Antina Beutel stellt zu jedem Fall Hypothesen auf, arbeitet an Lösungen, aber immer gemeinsam mit den Patienten. „Bei jedem fällt die psychische Belastung anders aus“, weiß sie. Manche finden nach einer niederschmetternden Diagnose eigene Bewältigungsstrategien, andere brauchen die Unterstützung von Antina Beutel und ihren Kollegen, damit sie – anders als in einem Hospiz – wieder nach Hause entlassen werden können.

Suche nach Traumata

Bei den Menschen, die besonders schlecht mit ihrer aktuellen Situation zurechtkommen, setze sie eine „Traumabrille“ auf, sagt Antina Beutel. Und in der Regel werde sie dabei fündig. Ihre Masterarbeit verfasste sie in einer Studie an der LMU München, in der ehemalige Intensivpatienten mit posttraumatischen Belastungssymptomen ein kurzes traumatherapeutisches Angebot erhielten. Schon nach drei Sitzungen stellten sich nachweisbare Erfolge ein.

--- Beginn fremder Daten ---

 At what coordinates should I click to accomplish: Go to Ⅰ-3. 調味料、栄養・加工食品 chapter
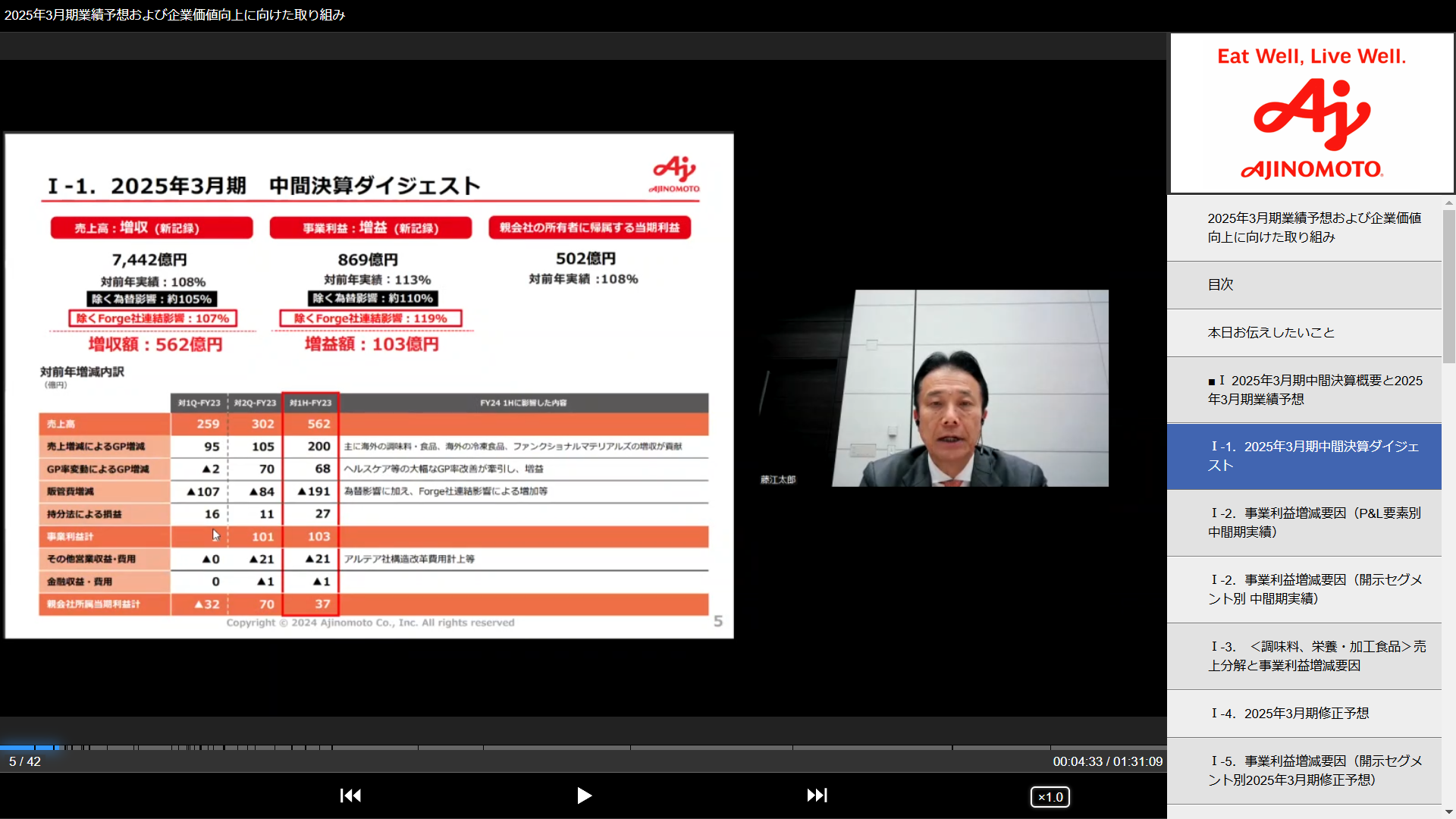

Die Kurzversion der Narrativen Expositionstherapie (NET), bei der zurückliegende Traumata nachträglich verarbeitet werden, machte sie – gemeinsam mit deren Urhebern - zum Thema ihrer Doktorarbeit. Antina Beutel erlebt es immer wieder: Patienten im Palliativzentrum mit so stresshaften Gefühlen wie Kontrollverlust, Todesangst und Hilflosigkeit werden durch die Behandlung substanziell entlastet und können sich ihrer aktuellen Lebenssituation gestärkt stellen.

Ihre Studie belegt Erfolg der Methode

Mit ihrer Studie, die den Erfolg der Methode belegt und mit der sie demnächst ihre Promotion abschließt, gewann sie soeben einen mit 500 Euro dotierten QuMIK-Preis, den der baden-württembergische Verband kommunaler Kliniken für Verbesserungsvorschläge im klinischen Ablauf zum Wohle der Mitarbeitenden oder Patienten verleiht.

Ein Faible für Hausmusik

Antina Beutel weiß, dass der Bedarf an Traumabewältigung enorm ist. Sie wird auch von Geburtskliniken und Anästhesisten als zusätzlich freiberuflich arbeitende Psychologin angefragt und wirkt an der LMU München nach wie vor wissenschaftlich mit.

Privat liebt sie Hausmusik mit ihrer Bratsche, besucht gerne Konzerte, Theater und Ausstellungen und sei, wie sie sagt, nach ihrem Herzug positiv überrascht gewesen, was sie davon in Villingen-Schwenningen an Vielfalt antreffe.